● **DIRECTIONS**:
An exact copy of all entries is the expected answer.

● **Pixel coordinate grounding data**:
---*---

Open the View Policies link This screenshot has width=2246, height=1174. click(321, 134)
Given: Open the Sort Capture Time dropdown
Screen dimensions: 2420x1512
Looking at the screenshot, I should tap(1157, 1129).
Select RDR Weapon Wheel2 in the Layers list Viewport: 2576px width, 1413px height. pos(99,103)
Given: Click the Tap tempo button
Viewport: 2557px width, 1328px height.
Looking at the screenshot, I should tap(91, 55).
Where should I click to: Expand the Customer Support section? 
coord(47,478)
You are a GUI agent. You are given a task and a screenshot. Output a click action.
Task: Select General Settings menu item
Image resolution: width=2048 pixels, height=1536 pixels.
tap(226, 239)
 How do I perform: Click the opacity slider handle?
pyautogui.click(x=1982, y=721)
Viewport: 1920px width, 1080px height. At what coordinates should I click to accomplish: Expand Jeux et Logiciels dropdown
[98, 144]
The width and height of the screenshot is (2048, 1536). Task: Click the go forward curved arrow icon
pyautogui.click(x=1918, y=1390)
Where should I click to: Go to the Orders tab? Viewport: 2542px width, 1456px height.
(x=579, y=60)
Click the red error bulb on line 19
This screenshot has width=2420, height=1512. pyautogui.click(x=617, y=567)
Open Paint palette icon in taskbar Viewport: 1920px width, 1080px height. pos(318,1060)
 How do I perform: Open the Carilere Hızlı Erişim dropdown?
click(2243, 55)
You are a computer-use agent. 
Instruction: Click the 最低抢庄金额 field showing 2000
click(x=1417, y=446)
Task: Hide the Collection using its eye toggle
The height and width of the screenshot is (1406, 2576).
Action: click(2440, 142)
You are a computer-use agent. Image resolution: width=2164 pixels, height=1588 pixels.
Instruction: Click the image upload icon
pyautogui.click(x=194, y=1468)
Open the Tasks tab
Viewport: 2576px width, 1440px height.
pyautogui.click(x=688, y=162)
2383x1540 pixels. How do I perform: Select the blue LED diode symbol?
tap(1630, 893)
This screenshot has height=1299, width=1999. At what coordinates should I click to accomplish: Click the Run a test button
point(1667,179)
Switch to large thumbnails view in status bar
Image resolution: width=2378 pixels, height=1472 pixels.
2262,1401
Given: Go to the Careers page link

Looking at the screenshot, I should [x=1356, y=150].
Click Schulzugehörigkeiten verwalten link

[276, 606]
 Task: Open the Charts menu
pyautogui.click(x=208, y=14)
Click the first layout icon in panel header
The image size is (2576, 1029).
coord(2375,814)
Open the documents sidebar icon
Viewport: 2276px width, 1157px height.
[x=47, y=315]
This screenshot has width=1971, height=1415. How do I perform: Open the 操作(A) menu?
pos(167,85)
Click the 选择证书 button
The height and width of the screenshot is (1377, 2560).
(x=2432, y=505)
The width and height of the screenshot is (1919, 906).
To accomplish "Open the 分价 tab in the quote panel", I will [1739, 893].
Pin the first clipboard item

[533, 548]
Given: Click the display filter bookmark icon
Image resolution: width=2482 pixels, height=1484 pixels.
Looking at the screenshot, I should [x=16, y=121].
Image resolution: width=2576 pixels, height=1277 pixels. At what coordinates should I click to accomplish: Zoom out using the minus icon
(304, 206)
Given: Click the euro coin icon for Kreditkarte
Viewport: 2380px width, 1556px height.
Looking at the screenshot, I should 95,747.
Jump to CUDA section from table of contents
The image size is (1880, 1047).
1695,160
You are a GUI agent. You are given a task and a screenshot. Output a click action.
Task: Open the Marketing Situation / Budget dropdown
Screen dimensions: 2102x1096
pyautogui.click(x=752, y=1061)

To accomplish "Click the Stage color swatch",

---*---

● **ANSWER TO THIS TASK**:
Open the View Policies link This screenshot has width=2246, height=1174. click(321, 134)
Given: Open the Sort Capture Time dropdown
Screen dimensions: 2420x1512
Looking at the screenshot, I should tap(1157, 1129).
Select RDR Weapon Wheel2 in the Layers list Viewport: 2576px width, 1413px height. pos(99,103)
Given: Click the Tap tempo button
Viewport: 2557px width, 1328px height.
Looking at the screenshot, I should tap(91, 55).
Where should I click to: Expand the Customer Support section? 
coord(47,478)
You are a GUI agent. You are given a task and a screenshot. Output a click action.
Task: Select General Settings menu item
Image resolution: width=2048 pixels, height=1536 pixels.
tap(226, 239)
 How do I perform: Click the opacity slider handle?
pyautogui.click(x=1982, y=721)
Viewport: 1920px width, 1080px height. At what coordinates should I click to accomplish: Expand Jeux et Logiciels dropdown
[98, 144]
The width and height of the screenshot is (2048, 1536). Task: Click the go forward curved arrow icon
pyautogui.click(x=1918, y=1390)
Where should I click to: Go to the Orders tab? Viewport: 2542px width, 1456px height.
(x=579, y=60)
Click the red error bulb on line 19
This screenshot has width=2420, height=1512. pyautogui.click(x=617, y=567)
Open Paint palette icon in taskbar Viewport: 1920px width, 1080px height. pos(318,1060)
 How do I perform: Open the Carilere Hızlı Erişim dropdown?
click(2243, 55)
You are a computer-use agent. 
Instruction: Click the 最低抢庄金额 field showing 2000
click(x=1417, y=446)
Task: Hide the Collection using its eye toggle
The height and width of the screenshot is (1406, 2576).
Action: click(2440, 142)
You are a computer-use agent. Image resolution: width=2164 pixels, height=1588 pixels.
Instruction: Click the image upload icon
pyautogui.click(x=194, y=1468)
Open the Tasks tab
Viewport: 2576px width, 1440px height.
pyautogui.click(x=688, y=162)
2383x1540 pixels. How do I perform: Select the blue LED diode symbol?
tap(1630, 893)
This screenshot has height=1299, width=1999. At what coordinates should I click to accomplish: Click the Run a test button
point(1667,179)
Switch to large thumbnails view in status bar
Image resolution: width=2378 pixels, height=1472 pixels.
2262,1401
Given: Go to the Careers page link

Looking at the screenshot, I should [x=1356, y=150].
Click Schulzugehörigkeiten verwalten link

[276, 606]
 Task: Open the Charts menu
pyautogui.click(x=208, y=14)
Click the first layout icon in panel header
The image size is (2576, 1029).
coord(2375,814)
Open the documents sidebar icon
Viewport: 2276px width, 1157px height.
[x=47, y=315]
This screenshot has width=1971, height=1415. How do I perform: Open the 操作(A) menu?
pos(167,85)
Click the 选择证书 button
The height and width of the screenshot is (1377, 2560).
(x=2432, y=505)
The width and height of the screenshot is (1919, 906).
To accomplish "Open the 分价 tab in the quote panel", I will [1739, 893].
Pin the first clipboard item

[533, 548]
Given: Click the display filter bookmark icon
Image resolution: width=2482 pixels, height=1484 pixels.
Looking at the screenshot, I should [x=16, y=121].
Image resolution: width=2576 pixels, height=1277 pixels. At what coordinates should I click to accomplish: Zoom out using the minus icon
(304, 206)
Given: Click the euro coin icon for Kreditkarte
Viewport: 2380px width, 1556px height.
Looking at the screenshot, I should 95,747.
Jump to CUDA section from table of contents
The image size is (1880, 1047).
1695,160
You are a GUI agent. You are given a task and a screenshot. Output a click action.
Task: Open the Marketing Situation / Budget dropdown
Screen dimensions: 2102x1096
pyautogui.click(x=752, y=1061)

To accomplish "Click the Stage color swatch",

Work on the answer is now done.